* _Saved data entries_:
=======

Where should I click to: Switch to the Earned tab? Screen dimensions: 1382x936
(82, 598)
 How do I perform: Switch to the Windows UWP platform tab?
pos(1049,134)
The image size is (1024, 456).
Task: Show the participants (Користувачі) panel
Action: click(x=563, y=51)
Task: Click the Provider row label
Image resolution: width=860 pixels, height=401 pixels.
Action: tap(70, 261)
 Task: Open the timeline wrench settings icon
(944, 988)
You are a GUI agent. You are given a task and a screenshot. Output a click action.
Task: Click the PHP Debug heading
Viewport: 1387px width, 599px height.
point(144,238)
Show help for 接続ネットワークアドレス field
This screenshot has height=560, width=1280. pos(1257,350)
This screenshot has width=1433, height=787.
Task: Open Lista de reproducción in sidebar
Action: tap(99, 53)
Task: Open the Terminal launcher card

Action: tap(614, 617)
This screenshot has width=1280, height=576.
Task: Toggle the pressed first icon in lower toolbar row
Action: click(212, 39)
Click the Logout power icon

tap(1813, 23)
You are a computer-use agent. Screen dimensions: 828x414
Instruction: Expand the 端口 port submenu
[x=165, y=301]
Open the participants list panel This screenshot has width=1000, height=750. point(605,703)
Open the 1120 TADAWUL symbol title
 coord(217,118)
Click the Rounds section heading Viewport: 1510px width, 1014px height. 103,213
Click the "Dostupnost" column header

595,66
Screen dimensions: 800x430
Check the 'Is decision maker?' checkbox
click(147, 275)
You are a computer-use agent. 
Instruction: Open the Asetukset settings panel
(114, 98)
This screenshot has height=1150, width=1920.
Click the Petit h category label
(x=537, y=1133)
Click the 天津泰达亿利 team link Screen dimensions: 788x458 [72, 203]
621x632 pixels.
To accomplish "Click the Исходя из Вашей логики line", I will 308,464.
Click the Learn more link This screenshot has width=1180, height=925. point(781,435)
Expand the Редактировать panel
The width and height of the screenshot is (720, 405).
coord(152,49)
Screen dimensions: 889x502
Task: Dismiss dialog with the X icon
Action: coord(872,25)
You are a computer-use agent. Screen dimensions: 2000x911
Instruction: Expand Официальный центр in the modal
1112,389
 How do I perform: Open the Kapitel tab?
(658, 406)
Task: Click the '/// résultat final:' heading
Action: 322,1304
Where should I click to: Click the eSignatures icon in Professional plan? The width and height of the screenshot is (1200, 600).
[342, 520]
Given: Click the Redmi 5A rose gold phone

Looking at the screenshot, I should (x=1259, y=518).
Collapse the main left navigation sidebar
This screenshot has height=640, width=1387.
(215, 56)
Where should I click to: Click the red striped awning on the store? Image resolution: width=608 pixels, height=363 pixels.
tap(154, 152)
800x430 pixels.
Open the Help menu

=======

* _YOUR TASK_:
Check each line of the entries, and copy the ones that contain "agent".

* _WRITTEN REPLY_:
You are a GUI agent. You are given a task and a screenshot. Output a click action.
You are a computer-use agent. Screen dimensions: 828x414
You are a computer-use agent. 
You are a computer-use agent. Screen dimensions: 2000x911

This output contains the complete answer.